吉本隆明氏が亡くなった。たまたま昼間病院に行っていて、そこで訃報に接した。テレビでは何人かの方がインタビューを受けていたが、梅原猛氏は「彼の思想の営みは孤立したものだった」という意味のことを語ったようにテロップで見た。私もご多分に漏れず吉本シンパであった時期がある。相当長く吉本氏の作品は所持していたので何冊かは残っているものと家に帰って早速探してみたが一冊も手許になかった。
大学時代、学園祭に吉本氏を招待した時は、私たち一部の学生は興奮した。その時、どんな話をされたか思い出すことができない。ただ質疑応答があり、何人かの者が質問したが、その時、
私もその内の一人だったが、極めて場違いの質問をした。それは今でも覚えているが「あなたはそのように思想を売文として生きられるが、私たちはそのように生きられない。思想を問題にするより、生きることに精一杯であろう。あなたはそれに対してどう思われますか」という質問だった。
他のものは思想の先鋭性を問題にしてもっと高尚な質問であったが、私のは極めて幼稚であった。果たせるかな、吉本氏は、私に、真っ直ぐ答えてくれた。「いやー私だって不安ですよ。何らあなたと変わらないですよ」と答えてくれたように思う。私にとってこの彼の答えは十分であった。それ以後、吉本氏の作品は私にとって身近な存在になった。作品のなかに肉声をつかみとれるようになったからである。「丸山眞男論」は良くぞ言ってくれたりという思いがしたのを覚えている。今の私の立場から言うと「マチウ書試論」が思考の対象になりそうなのだが、これは聖書の入門書にはならない彼の構築した「彼」の世界にすぎないと思う。

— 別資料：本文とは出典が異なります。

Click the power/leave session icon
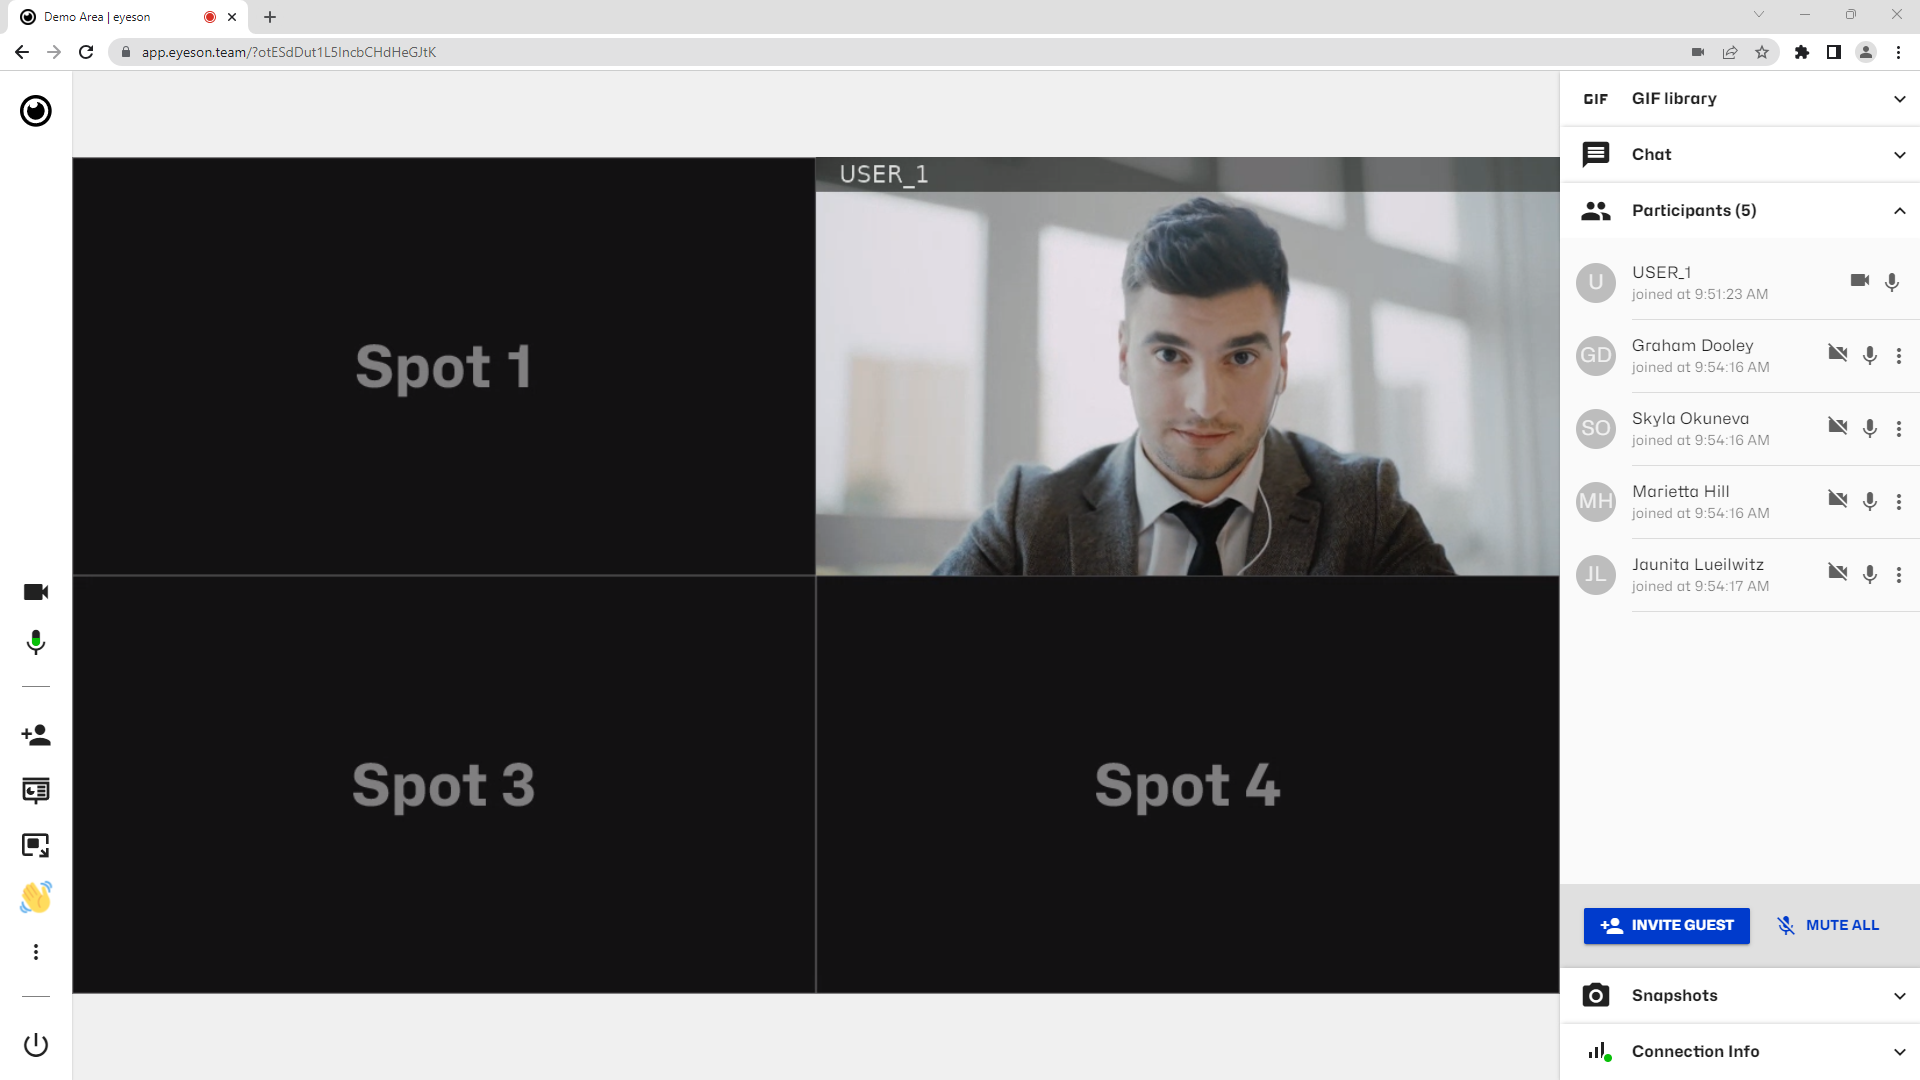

まだ夕刊の評伝を見ていないので私個人の思いを書き連ねたが、このような一介の場末の人間にも影響を与えたという点では「よしもとりゅうめい」は忘れられない人物の一人かもしれない。テレビは意識してか意識せずしてかどちらかわからないが、今日発売されたipadに若者たちを中心として人々が熱狂しているニュースに移った。ひょっとしてあの遅れてやってきた私の青春時代に朝から晩まで「りゅうめい」さんの書き物に引き寄せられていたのも、あの時代の流れだったのかと思わされた。私たちの時代の「りゅうめい」さんはその後、様々に変質して行って私にはつまらなくなってしまったのは事実だが、彼が真面目に私の問いに答えてくれたあの誠実さは忘れることができない。
貧しくても、誠実に歩む者は、曲がったことを言う愚かな者にまさる。銀にはるつぼ、金には炉、人の心をためすのは主。(旧約 箴言19:1、17:3)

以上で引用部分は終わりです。